- _Exercise objective_
Copy out, word for word, the lines from the one containing "电极接杆 (90, 551)" up to and including the one containing "New Visa Signature Card [button] (408, 539)".

******

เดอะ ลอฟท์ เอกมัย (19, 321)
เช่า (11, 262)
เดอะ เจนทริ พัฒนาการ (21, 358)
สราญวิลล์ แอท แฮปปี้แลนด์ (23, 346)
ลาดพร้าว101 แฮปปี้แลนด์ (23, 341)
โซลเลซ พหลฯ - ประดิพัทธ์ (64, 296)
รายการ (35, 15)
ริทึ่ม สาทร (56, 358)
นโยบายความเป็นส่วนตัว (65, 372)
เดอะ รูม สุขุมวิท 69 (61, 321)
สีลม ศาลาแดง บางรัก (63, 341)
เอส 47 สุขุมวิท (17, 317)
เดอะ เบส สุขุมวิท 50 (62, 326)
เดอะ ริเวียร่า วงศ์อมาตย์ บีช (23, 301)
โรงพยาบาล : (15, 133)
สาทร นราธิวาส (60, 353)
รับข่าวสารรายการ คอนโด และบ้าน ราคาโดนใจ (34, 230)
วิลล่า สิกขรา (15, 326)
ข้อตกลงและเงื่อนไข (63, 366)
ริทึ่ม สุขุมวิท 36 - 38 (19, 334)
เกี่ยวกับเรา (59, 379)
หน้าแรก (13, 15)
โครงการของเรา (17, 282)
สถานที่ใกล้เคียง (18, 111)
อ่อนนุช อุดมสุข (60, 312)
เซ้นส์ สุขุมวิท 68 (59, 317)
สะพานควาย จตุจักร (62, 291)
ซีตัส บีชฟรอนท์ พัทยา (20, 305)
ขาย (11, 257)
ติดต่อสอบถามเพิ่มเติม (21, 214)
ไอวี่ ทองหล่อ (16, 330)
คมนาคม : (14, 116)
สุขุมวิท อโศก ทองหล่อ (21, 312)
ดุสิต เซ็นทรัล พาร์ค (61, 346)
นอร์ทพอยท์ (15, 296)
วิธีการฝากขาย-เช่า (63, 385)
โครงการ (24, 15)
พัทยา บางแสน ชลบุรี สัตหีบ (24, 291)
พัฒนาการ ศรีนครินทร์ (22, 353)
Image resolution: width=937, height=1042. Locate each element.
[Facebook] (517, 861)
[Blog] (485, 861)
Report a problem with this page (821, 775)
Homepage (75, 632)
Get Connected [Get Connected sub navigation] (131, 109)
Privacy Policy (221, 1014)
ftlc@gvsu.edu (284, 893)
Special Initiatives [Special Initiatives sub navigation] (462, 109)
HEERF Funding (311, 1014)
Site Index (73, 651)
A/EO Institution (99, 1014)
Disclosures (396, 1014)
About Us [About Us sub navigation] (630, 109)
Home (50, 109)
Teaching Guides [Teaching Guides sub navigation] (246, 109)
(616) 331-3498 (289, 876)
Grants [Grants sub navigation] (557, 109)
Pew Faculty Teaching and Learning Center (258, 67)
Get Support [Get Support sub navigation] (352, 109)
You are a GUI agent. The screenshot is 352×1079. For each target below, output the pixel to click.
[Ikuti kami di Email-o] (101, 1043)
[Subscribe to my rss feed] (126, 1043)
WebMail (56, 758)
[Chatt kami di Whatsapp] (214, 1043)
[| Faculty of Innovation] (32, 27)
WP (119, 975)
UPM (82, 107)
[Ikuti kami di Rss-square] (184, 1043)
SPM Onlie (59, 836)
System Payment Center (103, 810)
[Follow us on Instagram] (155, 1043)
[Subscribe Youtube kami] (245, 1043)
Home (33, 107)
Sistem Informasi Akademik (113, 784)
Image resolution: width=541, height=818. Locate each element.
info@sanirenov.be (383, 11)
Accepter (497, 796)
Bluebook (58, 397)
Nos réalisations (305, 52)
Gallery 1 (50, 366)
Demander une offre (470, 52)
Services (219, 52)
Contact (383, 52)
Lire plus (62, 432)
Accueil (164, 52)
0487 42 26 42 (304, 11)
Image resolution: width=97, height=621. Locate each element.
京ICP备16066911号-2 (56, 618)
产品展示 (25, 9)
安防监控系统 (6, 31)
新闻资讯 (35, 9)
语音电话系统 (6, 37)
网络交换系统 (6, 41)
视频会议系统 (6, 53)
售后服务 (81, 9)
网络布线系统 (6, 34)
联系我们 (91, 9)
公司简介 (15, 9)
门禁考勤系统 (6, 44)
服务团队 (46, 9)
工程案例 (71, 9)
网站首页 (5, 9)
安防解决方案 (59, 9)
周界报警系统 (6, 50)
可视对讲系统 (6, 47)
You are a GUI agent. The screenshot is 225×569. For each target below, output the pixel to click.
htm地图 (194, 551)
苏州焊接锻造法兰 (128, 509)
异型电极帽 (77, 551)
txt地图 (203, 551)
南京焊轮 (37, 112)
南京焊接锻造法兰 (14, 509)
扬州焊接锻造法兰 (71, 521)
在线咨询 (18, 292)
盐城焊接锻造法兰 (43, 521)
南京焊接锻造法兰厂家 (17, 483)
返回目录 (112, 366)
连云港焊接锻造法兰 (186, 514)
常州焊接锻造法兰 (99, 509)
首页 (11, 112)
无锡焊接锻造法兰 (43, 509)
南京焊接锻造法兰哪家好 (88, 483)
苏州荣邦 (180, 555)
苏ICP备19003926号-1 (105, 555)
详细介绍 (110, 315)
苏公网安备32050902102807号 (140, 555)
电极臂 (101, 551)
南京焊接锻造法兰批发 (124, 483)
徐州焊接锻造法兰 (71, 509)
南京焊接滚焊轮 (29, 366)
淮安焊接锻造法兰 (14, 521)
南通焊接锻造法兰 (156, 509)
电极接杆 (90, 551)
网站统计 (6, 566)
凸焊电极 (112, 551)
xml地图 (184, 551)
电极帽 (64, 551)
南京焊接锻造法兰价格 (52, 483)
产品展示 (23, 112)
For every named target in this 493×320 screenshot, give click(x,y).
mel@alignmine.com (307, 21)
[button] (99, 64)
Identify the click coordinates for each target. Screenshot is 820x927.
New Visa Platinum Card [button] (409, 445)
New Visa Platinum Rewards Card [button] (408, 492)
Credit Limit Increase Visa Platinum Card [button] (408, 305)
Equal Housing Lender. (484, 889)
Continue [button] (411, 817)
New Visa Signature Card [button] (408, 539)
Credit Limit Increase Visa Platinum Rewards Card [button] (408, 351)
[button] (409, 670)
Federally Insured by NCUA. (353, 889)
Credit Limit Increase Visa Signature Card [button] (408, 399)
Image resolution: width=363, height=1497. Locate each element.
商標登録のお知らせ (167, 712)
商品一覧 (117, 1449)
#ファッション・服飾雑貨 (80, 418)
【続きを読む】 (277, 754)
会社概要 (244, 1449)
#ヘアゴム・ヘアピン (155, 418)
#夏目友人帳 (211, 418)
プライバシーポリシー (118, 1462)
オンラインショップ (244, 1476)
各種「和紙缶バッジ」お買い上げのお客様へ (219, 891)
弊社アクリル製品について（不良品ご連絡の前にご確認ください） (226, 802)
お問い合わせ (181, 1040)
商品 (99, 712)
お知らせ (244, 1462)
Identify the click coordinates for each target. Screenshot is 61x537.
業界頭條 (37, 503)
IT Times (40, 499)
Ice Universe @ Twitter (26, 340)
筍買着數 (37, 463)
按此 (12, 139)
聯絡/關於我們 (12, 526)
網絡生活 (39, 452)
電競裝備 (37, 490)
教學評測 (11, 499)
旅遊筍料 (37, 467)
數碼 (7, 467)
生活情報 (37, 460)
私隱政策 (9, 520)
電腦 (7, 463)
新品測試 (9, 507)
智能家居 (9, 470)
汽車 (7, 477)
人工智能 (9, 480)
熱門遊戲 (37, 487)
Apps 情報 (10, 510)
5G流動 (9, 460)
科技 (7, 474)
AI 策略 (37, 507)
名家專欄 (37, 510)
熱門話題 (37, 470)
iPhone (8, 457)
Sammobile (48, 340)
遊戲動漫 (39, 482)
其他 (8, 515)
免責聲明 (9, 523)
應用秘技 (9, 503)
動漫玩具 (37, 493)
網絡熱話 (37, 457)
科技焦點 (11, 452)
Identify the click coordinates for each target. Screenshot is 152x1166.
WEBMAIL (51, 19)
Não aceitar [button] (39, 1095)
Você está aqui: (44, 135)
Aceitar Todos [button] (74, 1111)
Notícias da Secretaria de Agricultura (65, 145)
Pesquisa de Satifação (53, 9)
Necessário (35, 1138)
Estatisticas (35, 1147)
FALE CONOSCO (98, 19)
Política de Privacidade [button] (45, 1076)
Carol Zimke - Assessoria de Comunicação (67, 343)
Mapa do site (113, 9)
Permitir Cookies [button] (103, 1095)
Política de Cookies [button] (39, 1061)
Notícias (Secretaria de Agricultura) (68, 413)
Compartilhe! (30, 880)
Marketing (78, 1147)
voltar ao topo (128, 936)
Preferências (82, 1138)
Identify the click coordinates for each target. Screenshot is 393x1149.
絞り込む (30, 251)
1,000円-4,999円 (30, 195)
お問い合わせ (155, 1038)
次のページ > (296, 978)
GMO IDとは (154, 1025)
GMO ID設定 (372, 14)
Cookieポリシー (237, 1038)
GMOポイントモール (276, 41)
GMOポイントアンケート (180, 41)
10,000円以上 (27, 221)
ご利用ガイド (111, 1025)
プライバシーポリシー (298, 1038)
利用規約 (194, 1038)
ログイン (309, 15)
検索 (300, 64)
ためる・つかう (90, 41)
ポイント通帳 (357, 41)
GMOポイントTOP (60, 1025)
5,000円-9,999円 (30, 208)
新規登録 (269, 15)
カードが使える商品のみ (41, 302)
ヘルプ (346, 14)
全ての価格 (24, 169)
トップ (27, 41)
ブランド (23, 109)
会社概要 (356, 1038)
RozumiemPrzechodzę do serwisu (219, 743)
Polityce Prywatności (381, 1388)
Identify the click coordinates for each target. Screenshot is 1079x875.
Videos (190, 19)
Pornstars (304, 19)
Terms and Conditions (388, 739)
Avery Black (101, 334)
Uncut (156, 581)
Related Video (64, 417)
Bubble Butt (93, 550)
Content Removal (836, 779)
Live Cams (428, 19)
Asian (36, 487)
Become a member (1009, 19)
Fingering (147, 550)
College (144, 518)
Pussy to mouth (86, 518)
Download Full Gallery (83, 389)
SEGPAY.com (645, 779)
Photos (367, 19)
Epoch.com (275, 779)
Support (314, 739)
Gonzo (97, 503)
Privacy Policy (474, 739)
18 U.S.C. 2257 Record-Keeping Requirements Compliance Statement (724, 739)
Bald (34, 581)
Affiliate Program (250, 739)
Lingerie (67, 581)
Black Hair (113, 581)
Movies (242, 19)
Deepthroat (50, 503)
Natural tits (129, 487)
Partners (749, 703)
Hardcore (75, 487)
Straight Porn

******

- _Solution_
电极接杆 (90, 551)
网站统计 (6, 566)
凸焊电极 (112, 551)
xml地图 (184, 551)
电极帽 (64, 551)
南京焊接锻造法兰价格 (52, 483)
产品展示 (23, 112)
For every named target in this 493×320 screenshot, give click(x,y).
mel@alignmine.com (307, 21)
[button] (99, 64)
Identify the click coordinates for each target. Screenshot is 820x927.
New Visa Platinum Card [button] (409, 445)
New Visa Platinum Rewards Card [button] (408, 492)
Credit Limit Increase Visa Platinum Card [button] (408, 305)
Equal Housing Lender. (484, 889)
Continue [button] (411, 817)
New Visa Signature Card [button] (408, 539)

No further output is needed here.